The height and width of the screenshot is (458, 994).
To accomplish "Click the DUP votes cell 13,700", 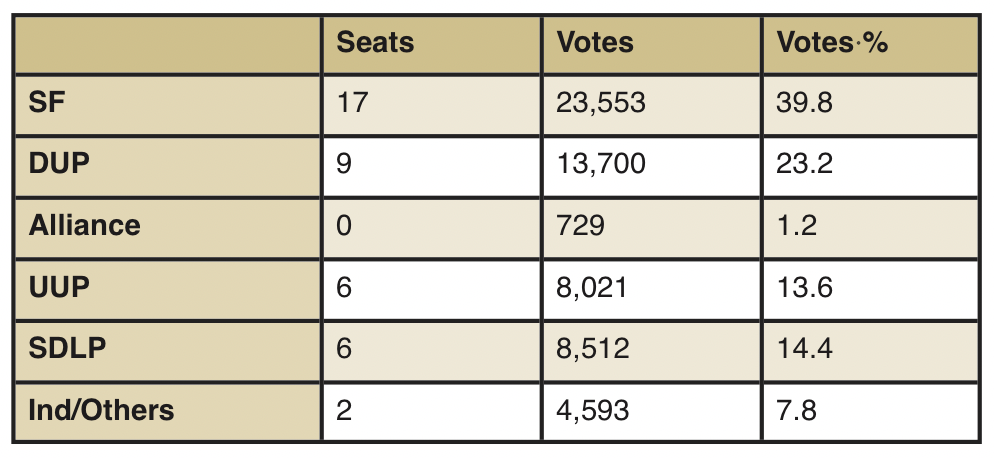I will [x=601, y=164].
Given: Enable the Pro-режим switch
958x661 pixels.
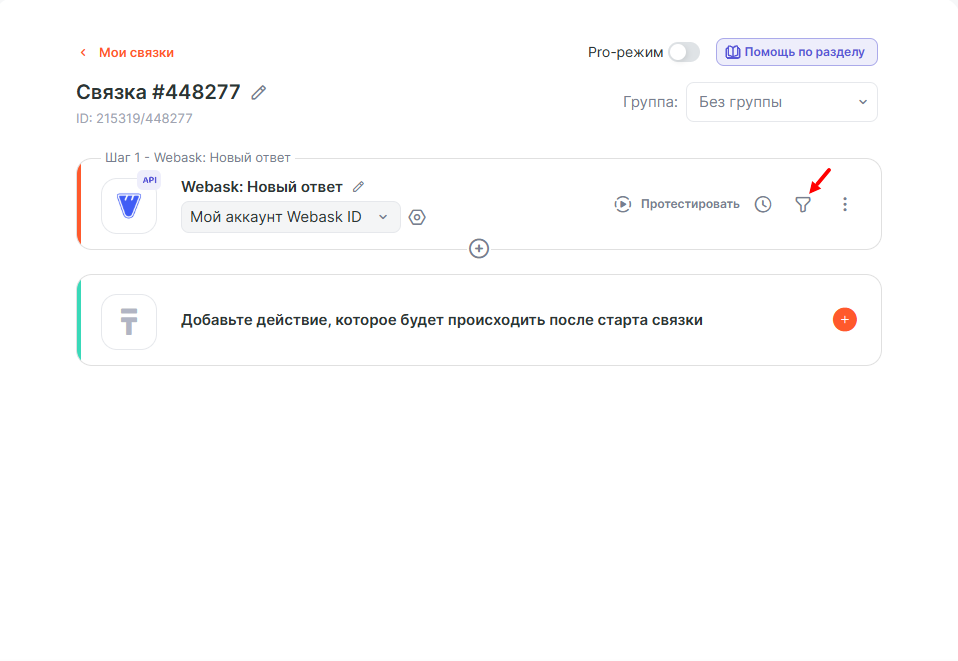Looking at the screenshot, I should (684, 52).
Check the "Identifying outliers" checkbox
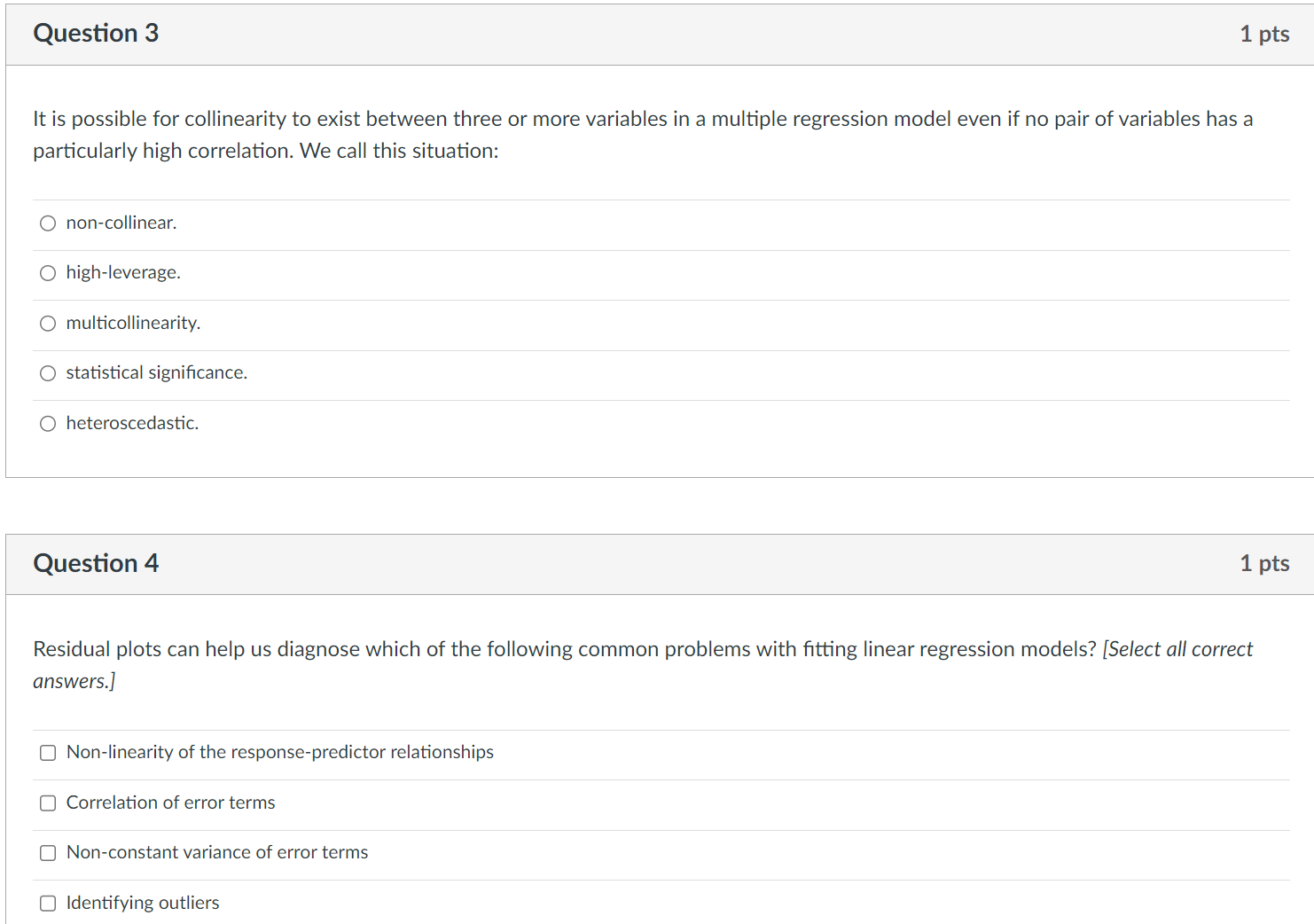The width and height of the screenshot is (1314, 924). coord(48,904)
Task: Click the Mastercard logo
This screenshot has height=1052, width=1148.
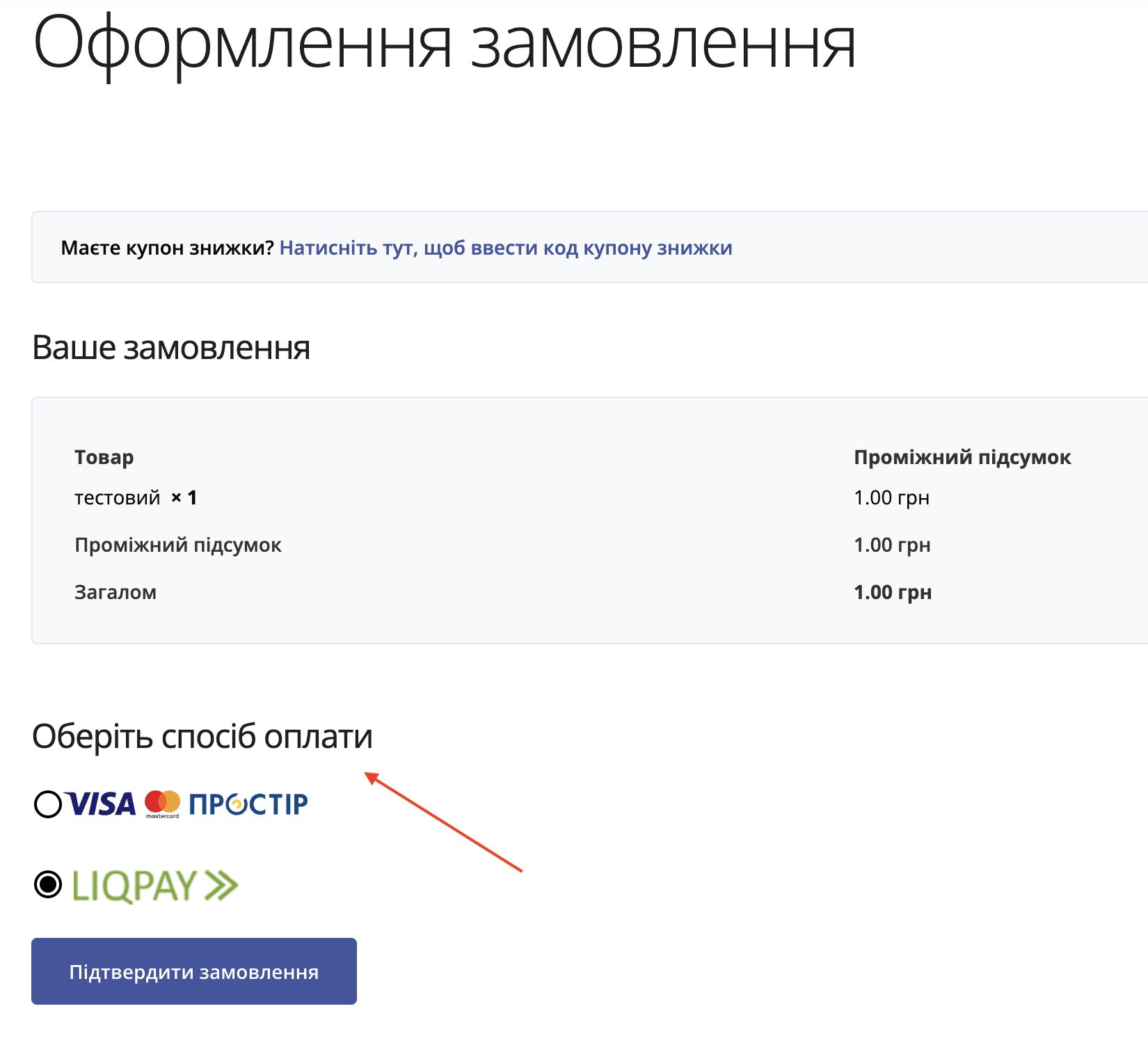Action: tap(162, 804)
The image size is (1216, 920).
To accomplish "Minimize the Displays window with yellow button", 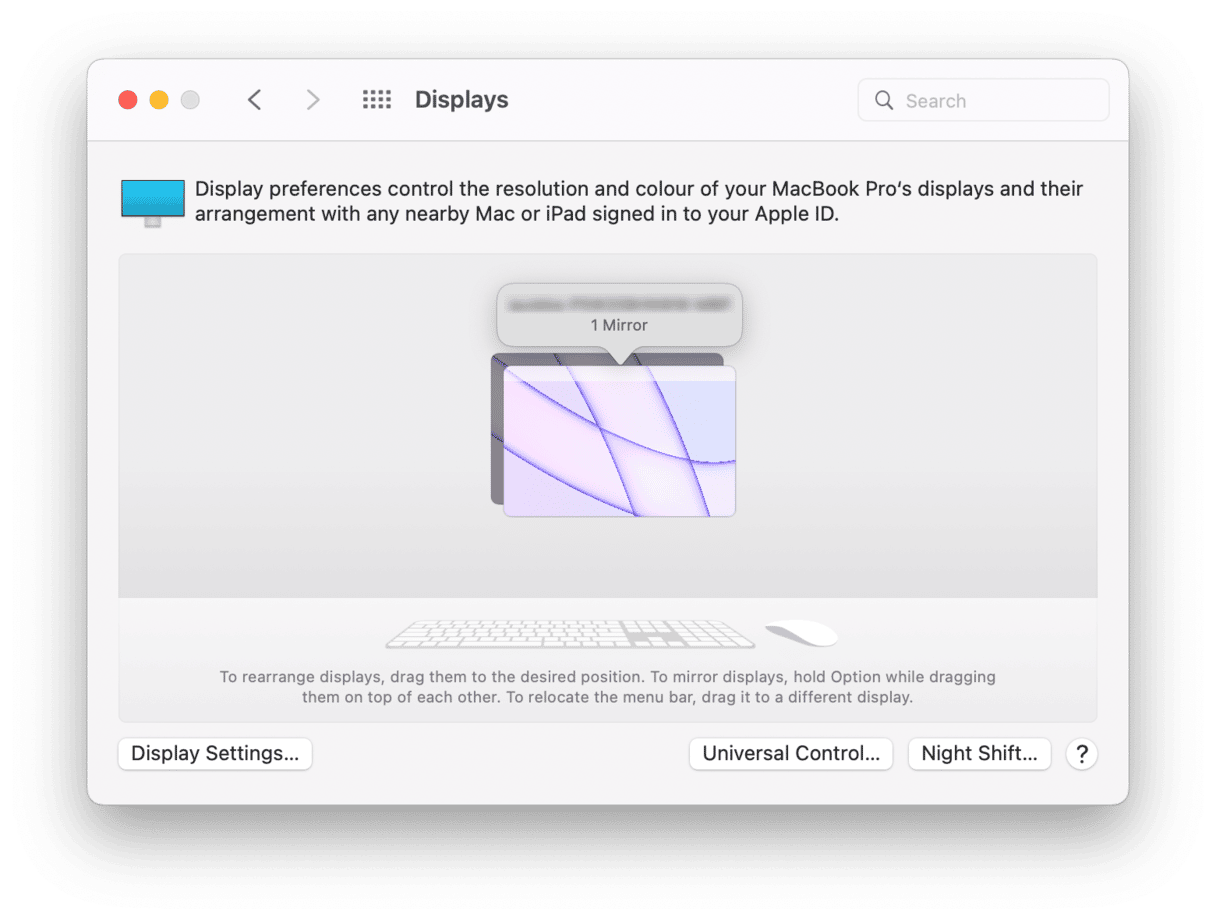I will click(159, 100).
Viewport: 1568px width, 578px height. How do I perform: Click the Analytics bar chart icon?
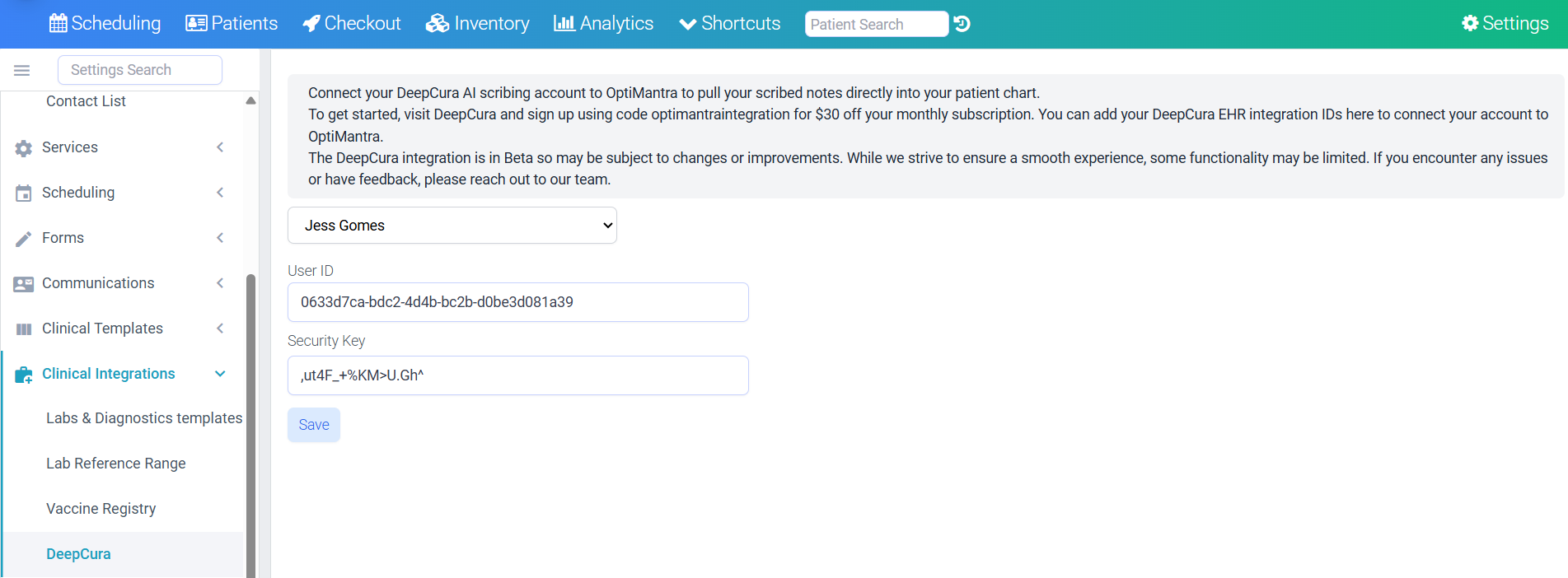(x=564, y=23)
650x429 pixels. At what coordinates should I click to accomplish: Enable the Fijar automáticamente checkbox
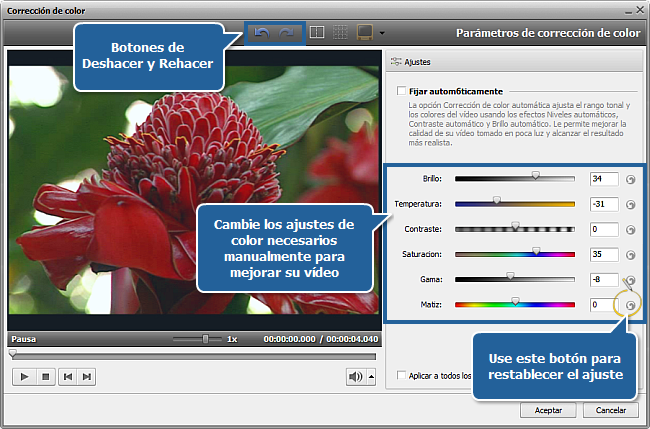coord(401,91)
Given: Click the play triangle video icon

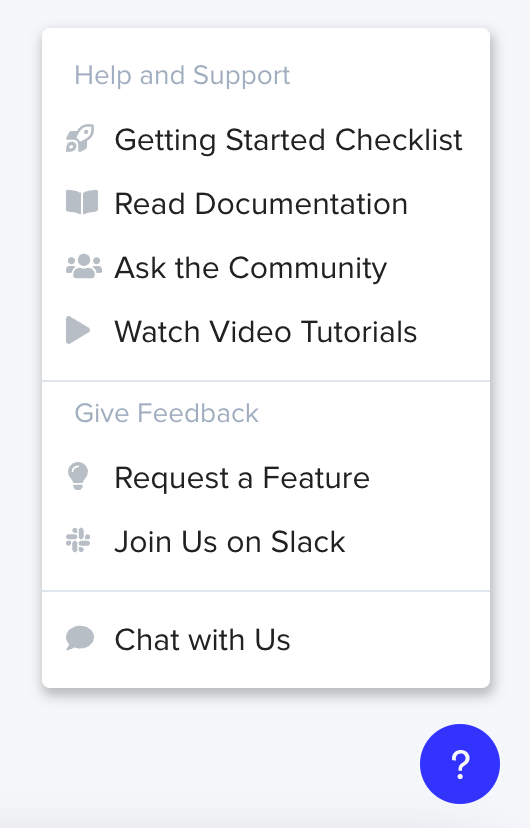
━━━━━━
Scan the listing above for the word "Given" and copy every line that holds it.

● Written solution
Given: Enable the Pro-режим switch
Given: Click the play triangle video icon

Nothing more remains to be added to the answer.